Dans un contexte devenant anxiogène, les salariés devraient privilégier le maintien de leur emploi avant toute revendication. L’approche des élections de mi-mandat influera sur les décisions du président, notamment sur la prolongation du conflit.
Les marchés financiers tentent d’apprécier ces éléments. Ces interrogations expliquent le retour d’une volatilité accrue. Malgré la flambée des cours du pétrole, les taux d’intérêt sur les dettes des Etats sont restés relativement stables, proches de leurs niveaux de décembre dernier. Ils ne reflètent pas aujourd’hui la crainte d’une explosion durable de l’inflation.
La Fed et la BCE lors de leur réunion du mois de mars ont revues leurs prévisions pour 2026. Leur scénario était plutôt celui d’un pic sur les prix de l’énergie qui ne durerait que quelques semaines. L’inflation passerait de 2,4% à 2,7% selon la Fed et de 1,9% à 2,6% pour la zone euro selon la BCE. La croissance serait affectée : de +1,2% à +0,9% pour la zone euro. La Fed revoit même à mi-mars ses perspectives 2026 pour les États-Unis à la hausse de 2,3% à 2,4%. Les dépenses militaires, les gains de productivité et un conflit supposé résolu d’ici 3 ou 4 mois justifient ses chiffres. L’indice ISM de l’activité manufacturière du mois de mars (52.7) confirme une tendance devenue positive pour l’industrie américaine depuis le début d’année. L’OCDE à la fin du mois de mars maintient sa prévision de croissance pour l’économie mondiale à +2,9% pour 2026. Pour le moment, ces institutions ne privilégient pas un scénario de stagflation. Aux niveaux actuels de leurs taux directeurs, elles ont encore la possibilité d’intervenir en soutien de l’économie et des marchés dans un contexte différent de 1973 et 2022 sous réserve que le conflit ne s’étende pas. Face à la hausse des prix, Il est probable qu’elles réagissent avec parcimonie, peut-être moins violemment que lors du resserrement monétaire de 2022. Les banques centrales avaient entamé depuis l’année dernière une politique plus accommodante avec des taux directeurs de refinancement abaissés à 3,75% aux USA et 2,15% en zone euro.

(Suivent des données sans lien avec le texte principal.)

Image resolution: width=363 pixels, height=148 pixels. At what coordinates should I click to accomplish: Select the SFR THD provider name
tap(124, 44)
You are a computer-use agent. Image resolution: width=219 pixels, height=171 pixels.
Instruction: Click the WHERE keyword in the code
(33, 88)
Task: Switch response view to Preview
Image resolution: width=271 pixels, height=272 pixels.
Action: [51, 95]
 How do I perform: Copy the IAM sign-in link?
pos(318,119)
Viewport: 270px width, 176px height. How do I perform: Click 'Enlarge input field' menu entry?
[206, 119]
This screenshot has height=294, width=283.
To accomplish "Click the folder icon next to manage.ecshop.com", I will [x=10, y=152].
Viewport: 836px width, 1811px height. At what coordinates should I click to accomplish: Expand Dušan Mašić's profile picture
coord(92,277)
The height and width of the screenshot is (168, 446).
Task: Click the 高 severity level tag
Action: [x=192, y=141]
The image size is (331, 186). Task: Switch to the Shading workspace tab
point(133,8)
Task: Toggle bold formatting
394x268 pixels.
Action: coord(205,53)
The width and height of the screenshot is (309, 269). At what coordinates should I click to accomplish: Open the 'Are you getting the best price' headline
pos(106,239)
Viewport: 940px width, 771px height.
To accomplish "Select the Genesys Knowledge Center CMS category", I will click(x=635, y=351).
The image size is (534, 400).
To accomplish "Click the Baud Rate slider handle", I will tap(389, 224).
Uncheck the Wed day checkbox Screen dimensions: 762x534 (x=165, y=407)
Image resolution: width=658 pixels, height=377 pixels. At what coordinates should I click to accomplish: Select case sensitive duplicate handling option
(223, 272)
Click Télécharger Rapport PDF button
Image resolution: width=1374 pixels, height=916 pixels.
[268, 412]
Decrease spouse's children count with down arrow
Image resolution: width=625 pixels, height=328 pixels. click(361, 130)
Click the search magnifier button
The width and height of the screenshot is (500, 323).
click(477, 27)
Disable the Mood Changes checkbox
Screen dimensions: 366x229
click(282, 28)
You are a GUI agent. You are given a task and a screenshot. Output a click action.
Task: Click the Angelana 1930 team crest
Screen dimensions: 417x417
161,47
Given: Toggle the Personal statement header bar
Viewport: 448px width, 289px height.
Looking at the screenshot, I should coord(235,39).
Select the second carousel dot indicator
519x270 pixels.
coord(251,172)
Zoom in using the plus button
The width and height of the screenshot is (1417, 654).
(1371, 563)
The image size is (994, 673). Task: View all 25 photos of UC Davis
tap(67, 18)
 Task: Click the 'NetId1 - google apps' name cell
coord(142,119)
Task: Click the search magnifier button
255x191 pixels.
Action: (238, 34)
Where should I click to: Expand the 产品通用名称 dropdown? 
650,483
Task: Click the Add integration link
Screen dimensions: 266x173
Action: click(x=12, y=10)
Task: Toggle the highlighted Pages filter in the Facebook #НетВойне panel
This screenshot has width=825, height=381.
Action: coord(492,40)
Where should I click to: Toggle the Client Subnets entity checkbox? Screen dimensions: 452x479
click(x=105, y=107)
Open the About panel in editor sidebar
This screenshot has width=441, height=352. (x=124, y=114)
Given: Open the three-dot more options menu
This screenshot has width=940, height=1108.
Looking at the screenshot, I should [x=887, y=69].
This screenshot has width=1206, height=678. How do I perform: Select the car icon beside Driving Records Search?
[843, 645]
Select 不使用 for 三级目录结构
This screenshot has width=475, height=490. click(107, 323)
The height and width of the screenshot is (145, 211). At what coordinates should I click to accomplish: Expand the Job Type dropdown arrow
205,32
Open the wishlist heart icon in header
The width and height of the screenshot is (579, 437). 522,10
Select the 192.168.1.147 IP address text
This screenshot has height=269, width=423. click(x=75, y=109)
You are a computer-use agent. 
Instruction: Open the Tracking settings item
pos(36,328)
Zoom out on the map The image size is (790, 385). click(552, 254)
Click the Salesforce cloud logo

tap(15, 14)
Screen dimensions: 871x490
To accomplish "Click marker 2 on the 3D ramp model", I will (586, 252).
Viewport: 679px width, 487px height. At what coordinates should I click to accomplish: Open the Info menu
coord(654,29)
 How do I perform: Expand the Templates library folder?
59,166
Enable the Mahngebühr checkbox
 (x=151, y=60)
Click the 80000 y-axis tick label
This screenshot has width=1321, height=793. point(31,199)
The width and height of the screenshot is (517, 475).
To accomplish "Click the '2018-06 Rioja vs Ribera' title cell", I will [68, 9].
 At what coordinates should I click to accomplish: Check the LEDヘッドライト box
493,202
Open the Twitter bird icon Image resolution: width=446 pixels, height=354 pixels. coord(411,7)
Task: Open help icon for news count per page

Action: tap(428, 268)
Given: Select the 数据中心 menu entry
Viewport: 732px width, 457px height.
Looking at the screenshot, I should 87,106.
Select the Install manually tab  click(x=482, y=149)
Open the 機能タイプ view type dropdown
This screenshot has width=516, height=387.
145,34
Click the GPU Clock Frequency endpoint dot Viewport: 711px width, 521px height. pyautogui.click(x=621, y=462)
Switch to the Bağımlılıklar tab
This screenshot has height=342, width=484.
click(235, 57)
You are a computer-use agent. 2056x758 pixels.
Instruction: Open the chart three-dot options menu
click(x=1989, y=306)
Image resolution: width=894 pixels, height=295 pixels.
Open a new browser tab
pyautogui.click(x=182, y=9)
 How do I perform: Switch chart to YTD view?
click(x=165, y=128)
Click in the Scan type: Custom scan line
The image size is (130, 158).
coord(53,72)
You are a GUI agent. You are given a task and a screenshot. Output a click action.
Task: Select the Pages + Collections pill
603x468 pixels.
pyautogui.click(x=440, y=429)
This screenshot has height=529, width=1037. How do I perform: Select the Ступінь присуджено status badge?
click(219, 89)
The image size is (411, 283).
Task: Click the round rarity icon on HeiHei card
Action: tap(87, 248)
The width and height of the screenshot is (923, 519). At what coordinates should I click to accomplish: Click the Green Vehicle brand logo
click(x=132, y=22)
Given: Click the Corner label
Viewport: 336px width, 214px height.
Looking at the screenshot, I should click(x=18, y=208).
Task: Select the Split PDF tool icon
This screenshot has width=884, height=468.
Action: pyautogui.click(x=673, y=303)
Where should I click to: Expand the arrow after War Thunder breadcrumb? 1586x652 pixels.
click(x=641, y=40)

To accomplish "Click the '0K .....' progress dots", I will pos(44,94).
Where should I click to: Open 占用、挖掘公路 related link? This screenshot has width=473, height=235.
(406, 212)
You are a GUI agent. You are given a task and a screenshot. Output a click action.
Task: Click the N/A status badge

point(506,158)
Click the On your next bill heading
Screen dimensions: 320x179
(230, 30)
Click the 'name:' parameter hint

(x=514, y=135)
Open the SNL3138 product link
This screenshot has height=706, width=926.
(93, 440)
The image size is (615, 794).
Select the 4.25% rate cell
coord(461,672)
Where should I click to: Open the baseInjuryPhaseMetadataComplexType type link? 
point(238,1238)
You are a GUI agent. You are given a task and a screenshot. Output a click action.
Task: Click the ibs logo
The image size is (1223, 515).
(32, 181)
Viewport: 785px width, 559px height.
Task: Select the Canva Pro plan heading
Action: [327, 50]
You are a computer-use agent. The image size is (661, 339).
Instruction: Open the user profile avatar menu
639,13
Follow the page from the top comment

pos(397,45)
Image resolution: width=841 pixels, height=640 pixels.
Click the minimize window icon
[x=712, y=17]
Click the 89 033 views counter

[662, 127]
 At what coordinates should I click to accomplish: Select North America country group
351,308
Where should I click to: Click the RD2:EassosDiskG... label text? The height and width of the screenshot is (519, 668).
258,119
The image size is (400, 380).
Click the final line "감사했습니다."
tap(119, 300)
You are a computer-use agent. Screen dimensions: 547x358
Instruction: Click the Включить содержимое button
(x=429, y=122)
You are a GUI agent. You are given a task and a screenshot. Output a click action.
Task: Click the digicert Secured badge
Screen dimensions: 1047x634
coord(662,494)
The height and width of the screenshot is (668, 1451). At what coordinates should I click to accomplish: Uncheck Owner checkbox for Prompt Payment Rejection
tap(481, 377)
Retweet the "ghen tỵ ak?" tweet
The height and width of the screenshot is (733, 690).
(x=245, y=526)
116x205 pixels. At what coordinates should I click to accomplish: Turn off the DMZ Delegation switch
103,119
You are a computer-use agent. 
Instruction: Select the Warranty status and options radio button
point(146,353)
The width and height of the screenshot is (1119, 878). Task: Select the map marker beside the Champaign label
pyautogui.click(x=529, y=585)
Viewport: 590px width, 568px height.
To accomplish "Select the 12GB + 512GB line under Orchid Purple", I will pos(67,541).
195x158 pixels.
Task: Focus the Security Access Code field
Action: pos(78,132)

La hausse des cours de l’énergie se reflètera dans les indices d’inflation. Le premier chiffre publié pour le mois de mars concerne l’inflation en zone euro qui monte à 2,5%. Le niveau actuel des taux directeurs laisse une place à une éventuelle hausse modérée moins pénalisante pour les marchés financiers que celle observée durant le choc de 2022.
Et, comme nous l’avions observé en introduction, cela continue à bouger dans tous les sens puisque le 8 avril, les États-Unis décident d’opter pour un cessez-le-feu de 15 jours. En cas d’issue positive, cette voie accréditerait le scénario d’un pic passager et de perturbations du commerce mondial qui s’estomperaient avec la réouverture du détroit d’Ormuz. Le cours du pétrole s’est instantanément replié de près de 15% entraînant à la baisse les taux longs et à la hausse les indices boursiers. Mais les négociations qui vont débuter au Pakistan réserveront certainement d’autres rebondissements.
Achevé de rédaction le 8 avril 2026.
Serge Pizem, Directeur Général de SLGP et Christian Bito, professeur de finance à l’ESSEC et vice-président de SLGP.